→ Page text
Crabby over at Cranky Fitness wrote a post yesterday about staying fit in these hard economic times. Some of you have probably figured out by now that the Bag Lady isn't exactly a fitness guru (hehehehe), but she does try to live a simple, economical life, so she has decided to share a few tips she has learned for stretching your dollar.
The first thing you have to ask yourself is do you really NEED that Ipod/new outfit/couch/DVD/whatever, or do you simply WANT it? Is shopping a form of recreation for you, or do you shop for specific items and ignore all the "deals" on display? In the past few years of rampant consumerism, the Bag Lady has been astounded at the sight of people lined up for hours, waiting for a store to open in order to buy the newest computer game/electronic gadget/whatever. She wonders if, due to this new economic reality, those will be the same people lined up waiting for the soup kitchens to open?
Oh, wait, she was going to give you some tips for pinching pennies. Sorry, she got sidetracked!

→ Records from a dataset
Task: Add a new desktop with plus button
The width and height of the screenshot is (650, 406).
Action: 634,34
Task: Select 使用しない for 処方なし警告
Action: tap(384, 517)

→ Set of tasks
1 > Say whether each statement below agrees with the Bag Lady post, answering yes or no and quoting the deciding words from the post: (a) The Bag Lady calls herself a fitness guru. (b) Crabby's post was about staying fit in hard economic times. (c) The Bag Lady has seen people wait in line for hours for a store to open.
2 > Quote the Bag Lady post between "The first thing" and "kitchens to open?", inclusive.

→ Responses by task
1 >
(a) No: "the Bag Lady isn't exactly a fitness guru"
(b) Yes: "wrote a post yesterday about staying fit in these hard economic times"
(c) Yes: "people lined up for hours, waiting for a store to open"

2 >
The first thing you have to ask yourself is do you really NEED that Ipod/new outfit/couch/DVD/whatever, or do you simply WANT it? Is shopping a form of recreation for you, or do you shop for specific items and ignore all the "deals" on display? In the past few years of rampant consumerism, the Bag Lady has been astounded at the sight of people lined up for hours, waiting for a store to open in order to buy the newest computer game/electronic gadget/whatever. She wonders if, due to this new economic reality, those will be the same people lined up waiting for the soup kitchens to open?